Testing HAProxy reload - The NinjaSysadmin : The Ninja SysAdmin[web search]
HAProxy load balancer testing
I needed to look into an appropriate solution to prevent requests being dropped when adding new nodes to my HAProxy load balancer. Initially I thought that by upgrading to a later version (1.4.9) I could take advantage of a `reload` function within the init script. Something that the community has been screaming out for a long time.
After installing HAProxy, I checked the init script and could see the function, all be it looked like the right one and following the code I could see that it would store connections and load a new binary.
The interesting portion of the init script function is `$exec -D -f /etc/$prog/$prog.cfg -p /var/run/$prog.pid -sf $(cat /var/run/$prog.pid)` which reloads the config file and preserves the existing PID number waiting for it finish with connections and therefore kill when complete. Well that's what I thought, looks like I was wrong.

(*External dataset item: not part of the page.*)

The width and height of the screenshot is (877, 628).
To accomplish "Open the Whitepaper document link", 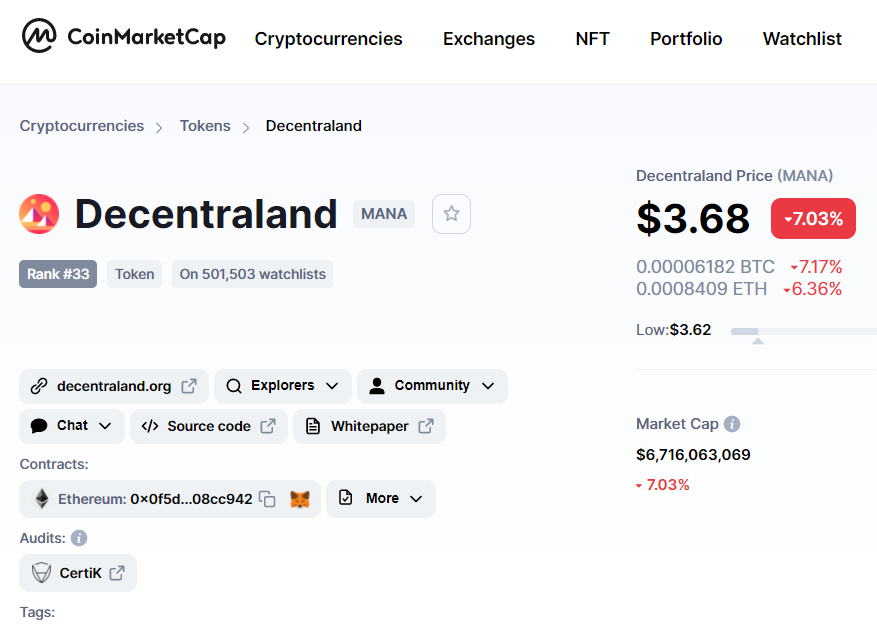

I fired up a machine I have with HTTPerf installed and ran some connection tests without issuing any init controls to get a feel for how my load balancer stacks up. Not a problem, the load balancer easily took 1000 requests per second without bottlenecking which shows that my plan to implement HAProxy wouldn't slow down my application stack.
Now to try the tests whilst issuing a `reload` from the load balancer. I fired up the HTTPerf test and tried again, waiting 2 seconds before issuing the `reload` (I used a script to make this fair). The results were not conclusive, but they did indicate that requests were being given HTTP 5xx which breaks my application stack. Effectively this is giving users a 503 Timeout, which is something I really don't want to do.
I decided to scale down the requests and try the tests again and also received the same results. Below are my findings of `reload` verses `restart`.
|Result 1||Result 2||Result 3||Result 1||Result 2||Result 3|
|Test 1: 10 connections per second||0||0||0||1||2||1|
|Test 2: 50 connections per second||5||0||0||8||10||9|
|Test 3: 100 connections per second||1||0||9||12||12||16|
|Test 4: 200 connections per second||2||8||0||25||33||59|
|Test 5: 400 connections per second||0||4||0||96||86||62|
To sum up, I'm going to have to investigate the uses of Nginx as a suitable load balancer to overcome this issue which we all hoped had been resolved…. Unless I'm missing something? Who knows? I'll find out and get to the bottom of it.